## WORKING DATA

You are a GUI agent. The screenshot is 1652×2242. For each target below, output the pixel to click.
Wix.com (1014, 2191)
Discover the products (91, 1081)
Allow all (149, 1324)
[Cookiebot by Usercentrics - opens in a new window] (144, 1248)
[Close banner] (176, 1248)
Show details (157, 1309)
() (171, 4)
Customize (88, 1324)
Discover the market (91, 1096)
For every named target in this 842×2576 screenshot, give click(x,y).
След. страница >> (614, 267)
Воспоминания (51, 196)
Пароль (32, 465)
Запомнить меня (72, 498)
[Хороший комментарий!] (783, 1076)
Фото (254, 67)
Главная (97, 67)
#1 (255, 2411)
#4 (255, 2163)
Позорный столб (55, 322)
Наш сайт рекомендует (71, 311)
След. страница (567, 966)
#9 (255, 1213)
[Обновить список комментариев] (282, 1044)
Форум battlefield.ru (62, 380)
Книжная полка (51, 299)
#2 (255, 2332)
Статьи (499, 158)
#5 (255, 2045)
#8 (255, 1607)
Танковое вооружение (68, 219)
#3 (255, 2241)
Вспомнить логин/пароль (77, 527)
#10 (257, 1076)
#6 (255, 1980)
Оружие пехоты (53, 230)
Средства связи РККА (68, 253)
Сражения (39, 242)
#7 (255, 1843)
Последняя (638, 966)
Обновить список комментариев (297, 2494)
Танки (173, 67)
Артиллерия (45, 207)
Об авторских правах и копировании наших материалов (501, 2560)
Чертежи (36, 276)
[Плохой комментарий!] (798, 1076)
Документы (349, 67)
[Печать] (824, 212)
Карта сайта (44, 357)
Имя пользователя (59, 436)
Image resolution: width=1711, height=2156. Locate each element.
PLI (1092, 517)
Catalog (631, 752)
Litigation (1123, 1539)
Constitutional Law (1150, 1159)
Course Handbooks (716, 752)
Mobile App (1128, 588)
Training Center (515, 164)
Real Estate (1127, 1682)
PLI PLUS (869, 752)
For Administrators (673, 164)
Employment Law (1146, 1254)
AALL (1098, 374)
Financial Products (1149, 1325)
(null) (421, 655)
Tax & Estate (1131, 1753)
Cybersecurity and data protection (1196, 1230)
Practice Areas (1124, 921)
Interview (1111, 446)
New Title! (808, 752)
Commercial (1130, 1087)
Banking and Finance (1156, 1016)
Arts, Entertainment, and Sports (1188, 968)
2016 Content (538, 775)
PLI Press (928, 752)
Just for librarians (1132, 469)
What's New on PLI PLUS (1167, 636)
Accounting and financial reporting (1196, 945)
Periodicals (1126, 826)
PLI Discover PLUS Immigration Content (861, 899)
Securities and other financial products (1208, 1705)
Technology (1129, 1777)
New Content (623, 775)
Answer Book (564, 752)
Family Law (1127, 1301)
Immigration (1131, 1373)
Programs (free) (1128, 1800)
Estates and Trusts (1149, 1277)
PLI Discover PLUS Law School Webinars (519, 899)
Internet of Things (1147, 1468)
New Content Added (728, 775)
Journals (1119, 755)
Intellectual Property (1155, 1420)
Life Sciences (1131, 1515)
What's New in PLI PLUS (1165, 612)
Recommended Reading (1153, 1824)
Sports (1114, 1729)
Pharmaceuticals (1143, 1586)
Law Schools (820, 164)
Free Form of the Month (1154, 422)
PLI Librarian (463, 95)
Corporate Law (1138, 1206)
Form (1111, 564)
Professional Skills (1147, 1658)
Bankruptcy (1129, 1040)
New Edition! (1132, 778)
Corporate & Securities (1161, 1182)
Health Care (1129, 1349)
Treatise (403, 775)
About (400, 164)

## TASK DESCRIPTION
Each record above, from first to last, should be written out again exactly.

## SOLUTION
You are a GUI agent. The screenshot is 1652×2242. For each target below, output the pixel to click.
Wix.com (1014, 2191)
Discover the products (91, 1081)
Allow all (149, 1324)
[Cookiebot by Usercentrics - opens in a new window] (144, 1248)
[Close banner] (176, 1248)
Show details (157, 1309)
() (171, 4)
Customize (88, 1324)
Discover the market (91, 1096)
For every named target in this 842×2576 screenshot, give click(x,y).
След. страница >> (614, 267)
Воспоминания (51, 196)
Пароль (32, 465)
Запомнить меня (72, 498)
[Хороший комментарий!] (783, 1076)
Фото (254, 67)
Главная (97, 67)
#1 (255, 2411)
#4 (255, 2163)
Позорный столб (55, 322)
Наш сайт рекомендует (71, 311)
След. страница (567, 966)
#9 (255, 1213)
[Обновить список комментариев] (282, 1044)
Форум battlefield.ru (62, 380)
Книжная полка (51, 299)
#2 (255, 2332)
Статьи (499, 158)
#5 (255, 2045)
#8 (255, 1607)
Танковое вооружение (68, 219)
#3 (255, 2241)
Вспомнить логин/пароль (77, 527)
#10 (257, 1076)
#6 (255, 1980)
Оружие пехоты (53, 230)
Средства связи РККА (68, 253)
Сражения (39, 242)
#7 (255, 1843)
Последняя (638, 966)
Обновить список комментариев (297, 2494)
Танки (173, 67)
Артиллерия (45, 207)
Об авторских правах и копировании наших материалов (501, 2560)
Чертежи (36, 276)
[Плохой комментарий!] (798, 1076)
Документы (349, 67)
[Печать] (824, 212)
Карта сайта (44, 357)
Имя пользователя (59, 436)
Image resolution: width=1711, height=2156. Locate each element.
PLI (1092, 517)
Catalog (631, 752)
Litigation (1123, 1539)
Constitutional Law (1150, 1159)
Course Handbooks (716, 752)
Mobile App (1128, 588)
Training Center (515, 164)
Real Estate (1127, 1682)
PLI PLUS (869, 752)
For Administrators (673, 164)
Employment Law (1146, 1254)
AALL (1098, 374)
Financial Products (1149, 1325)
(null) (421, 655)
Tax & Estate (1131, 1753)
Cybersecurity and data protection (1196, 1230)
Practice Areas (1124, 921)
Interview (1111, 446)
New Title! (808, 752)
Commercial (1130, 1087)
Banking and Finance (1156, 1016)
Arts, Entertainment, and Sports (1188, 968)
2016 Content (538, 775)
PLI Press (928, 752)
Just for librarians (1132, 469)
What's New on PLI PLUS (1167, 636)
Accounting and financial reporting (1196, 945)
Periodicals (1126, 826)
PLI Discover PLUS Immigration Content (861, 899)
Securities and other financial products (1208, 1705)
Technology (1129, 1777)
New Content (623, 775)
Answer Book (564, 752)
Family Law (1127, 1301)
Immigration (1131, 1373)
Programs (free) (1128, 1800)
Estates and Trusts (1149, 1277)
PLI Discover PLUS Law School Webinars (519, 899)
Internet of Things (1147, 1468)
New Content Added (728, 775)
Journals (1119, 755)
Intellectual Property (1155, 1420)
Life Sciences (1131, 1515)
What's New in PLI PLUS (1165, 612)
Recommended Reading (1153, 1824)
Sports (1114, 1729)
Pharmaceuticals (1143, 1586)
Law Schools (820, 164)
Free Form of the Month (1154, 422)
PLI Librarian (463, 95)
Corporate Law (1138, 1206)
Form (1111, 564)
Professional Skills (1147, 1658)
Bankruptcy (1129, 1040)
New Edition! (1132, 778)
Corporate & Securities (1161, 1182)
Health Care (1129, 1349)
Treatise (403, 775)
About (400, 164)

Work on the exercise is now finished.